The passing of Mezzi left her in a state of flux, wondering how to cope with losing the friend who’d been by her side every day. Tracks such as ‘Days Move Slow’ and ‘A Wonderful Life’ were born through this attempt to move through the grief and are some of the most heart-wrenchingly irresistible tracks Alicia has ever created. The former, ‘Days Move Slow’, is a slice of punchy, 90s-esque alt-pop that fizzes with a restless energy as Alicia contemplates whether there is an afterlife. 

‘A Wonderful Life’ is slower and cinematic, swelling with emotion as Alicia’s signature yowl roams between heartbreak and hope. Reader, try and listen to this track without bawling your eyes out. 

“I was crying while I was practising ‘A Wonderful Life’ yesterday,” Alicia admits. “That song is the saddest one to me, everything in it is exactly what I was going through, even just staring at the window and contemplating some sort of afterlife. All of those things are so true to the situation that that one just fucks me up. I think it will continue to, but it just makes it that much more meaningful to me.”

“It’s a very eye-opening process to learn life over again without drinking”

Alicia Bognanno

Another major milestone explored in ‘Lucky For You’ is Alicia’s journey to sobriety, as explored in passionate opener ‘All I Do’ which sees her roaring “I’ll never get fucked up again.”

“When you stop drinking, as far as realising who your real friends are, everything really comes to the surface. You wonder who you can see sober, or in the afternoon, or not at 1am in the bar. Who remains after the party is done? It can be very isolating. Another big part of it that was stressful for me was driving back past all the places that triggered every memory, all the memories that built up to the moment when I decided this absolutely can’t happen anymore. 

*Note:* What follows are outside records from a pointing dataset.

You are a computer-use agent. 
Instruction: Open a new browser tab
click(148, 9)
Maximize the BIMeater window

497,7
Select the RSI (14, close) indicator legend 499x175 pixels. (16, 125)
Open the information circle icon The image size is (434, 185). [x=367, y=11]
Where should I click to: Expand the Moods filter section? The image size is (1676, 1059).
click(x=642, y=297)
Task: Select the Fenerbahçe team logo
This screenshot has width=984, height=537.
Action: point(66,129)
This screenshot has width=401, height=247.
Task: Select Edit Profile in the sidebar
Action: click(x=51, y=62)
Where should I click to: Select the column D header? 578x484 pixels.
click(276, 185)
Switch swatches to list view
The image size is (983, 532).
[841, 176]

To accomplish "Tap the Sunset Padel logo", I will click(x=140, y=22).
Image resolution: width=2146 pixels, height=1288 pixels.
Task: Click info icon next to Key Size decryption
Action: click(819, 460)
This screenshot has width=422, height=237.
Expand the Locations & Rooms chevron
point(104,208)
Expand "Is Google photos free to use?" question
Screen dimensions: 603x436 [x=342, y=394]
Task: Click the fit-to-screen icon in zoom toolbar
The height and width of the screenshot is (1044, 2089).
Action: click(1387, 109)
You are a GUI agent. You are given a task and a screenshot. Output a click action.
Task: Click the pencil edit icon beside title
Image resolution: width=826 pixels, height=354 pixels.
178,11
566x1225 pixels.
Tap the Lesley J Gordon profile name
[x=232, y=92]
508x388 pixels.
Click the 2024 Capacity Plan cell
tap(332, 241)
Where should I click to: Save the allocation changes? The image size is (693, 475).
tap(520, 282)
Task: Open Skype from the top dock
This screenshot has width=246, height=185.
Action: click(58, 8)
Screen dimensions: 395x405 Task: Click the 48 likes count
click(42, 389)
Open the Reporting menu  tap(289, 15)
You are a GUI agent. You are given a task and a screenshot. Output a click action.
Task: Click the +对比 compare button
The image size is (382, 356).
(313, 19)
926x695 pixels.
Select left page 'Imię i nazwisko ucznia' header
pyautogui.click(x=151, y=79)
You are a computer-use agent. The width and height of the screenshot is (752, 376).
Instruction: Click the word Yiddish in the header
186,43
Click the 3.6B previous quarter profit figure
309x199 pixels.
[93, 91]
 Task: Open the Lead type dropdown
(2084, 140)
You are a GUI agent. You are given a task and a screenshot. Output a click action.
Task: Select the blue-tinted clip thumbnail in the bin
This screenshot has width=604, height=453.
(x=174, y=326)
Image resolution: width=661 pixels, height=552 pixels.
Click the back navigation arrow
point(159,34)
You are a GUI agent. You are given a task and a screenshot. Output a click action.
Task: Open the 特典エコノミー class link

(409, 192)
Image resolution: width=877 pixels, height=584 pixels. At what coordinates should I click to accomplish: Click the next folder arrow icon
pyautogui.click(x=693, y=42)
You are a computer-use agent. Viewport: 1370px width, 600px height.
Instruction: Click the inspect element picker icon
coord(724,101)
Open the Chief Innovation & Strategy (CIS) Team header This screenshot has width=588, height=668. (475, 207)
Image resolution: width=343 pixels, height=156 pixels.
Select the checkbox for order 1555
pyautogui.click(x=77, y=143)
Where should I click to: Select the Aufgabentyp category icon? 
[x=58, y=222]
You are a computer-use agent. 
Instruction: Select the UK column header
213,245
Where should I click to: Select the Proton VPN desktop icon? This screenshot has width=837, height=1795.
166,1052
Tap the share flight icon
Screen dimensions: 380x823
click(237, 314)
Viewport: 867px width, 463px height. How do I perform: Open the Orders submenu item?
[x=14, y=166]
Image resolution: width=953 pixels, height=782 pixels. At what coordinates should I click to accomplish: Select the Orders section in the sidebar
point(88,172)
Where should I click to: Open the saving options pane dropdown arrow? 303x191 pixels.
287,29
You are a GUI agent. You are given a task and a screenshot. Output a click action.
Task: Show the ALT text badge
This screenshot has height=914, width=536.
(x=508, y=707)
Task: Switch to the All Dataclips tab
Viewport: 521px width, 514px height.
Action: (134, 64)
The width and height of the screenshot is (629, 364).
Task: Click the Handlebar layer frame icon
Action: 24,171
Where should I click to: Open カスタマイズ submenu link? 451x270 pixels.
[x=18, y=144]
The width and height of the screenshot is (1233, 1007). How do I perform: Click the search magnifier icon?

“For me, drinking was so second nature. I’d get back into town after being gone for months and feel totally mentally unstable, and my first comfort move was to go to the bar. It’s a very eye-opening process to learn life over again without drinking. ‘All I do’ is a diary of me navigating life in that way but in the same city and in the same house – sometimes I think it would have been easier if I’d just moved!”

As someone who makes a living through being so creatively honest, it’s important for Alicia to continue to be open in her music, particularly in a society that still tends to romanticise alcohol and substance abuse in music.

“It’s a dangerous thought process to perpetuate in our society that people need that in order to make good art. It all feeds back into mental health: I had a voice in my head that was so paranoid that nothing I made would be good anymore. A lot of what I wrote came from the guilt and shame that I would have from drinking; drinking fed into my depression times a million. I feel like everything I do now with writing is so much better, and the process is so much more enjoyable now that I’m tuned in.”

Each Bully album cycle feels like we find Alicia working through a new stage of metamorphosis in her life. As well as dealing with grief and sobriety, she explains that she has been learning to live with bad ADHD that was untreated for a long time. “I’m still learning about the relationship of that and the emotional regulation of the things I struggled with,” she pauses before adding with a shrug: “I guess I really do lay it all out on the table, but why not!

“I feel really good right now. There are a lot of things I still have to work on and remind myself of – the medication stuff was so trial and error for so long, but I feel like I’m at a good place with all of it.”■

Taken from the June 2023 edition of Upset. Bully’s album ‘Lucky For You’ is out 2nd June.